Completely agree with Janet. Late May seems to be its peak time. Mine is multiplying exponentially!! Cutting them with the mower does NOT work. I now see a few “baby” ones in multiple places. I wonder if even fragments of the leaves could also start a new plant. It’s either that or I have a vast and growing network of rhizomes under my entire lawn.
I did get rid on one (I think) by carefully digging down 6-8 inches and a 6-8 inch diameter around a good sized plant in the lawn, hopefully the extent of the rhizomes, but can’t be certain yet. I also marked mine, but am now loosing count there are so many. I think I got rid of another one by VERY carefully dripping RoundUp on the leaves and dripping down the stalk —- multiple times. I have not seen it return …. yet.

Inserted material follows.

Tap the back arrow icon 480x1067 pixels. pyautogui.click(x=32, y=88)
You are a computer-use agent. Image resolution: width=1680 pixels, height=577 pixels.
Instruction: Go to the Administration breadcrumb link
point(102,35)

I thought about the hypodermic syringe, but you’re implying it didn’t work? I may cut a few stalks right at the base to test the photosynthesis theory.
Very, very disturbing weed if you care about your lawn.
At least fragments of the green part of the plant do not produce new plants: it will only grow from rhizome sections or seed.
I have these too. They first appeared last year after I renovated a corner of the garden and now a few more this year here and there, as you said. TY for the info!
I have these coming up here and there – always wondered what they are! You’re right, it’s not dominant enough to make the effort to eradicate it. Plus, I find them almost impossible to pull out – the roots are too tough!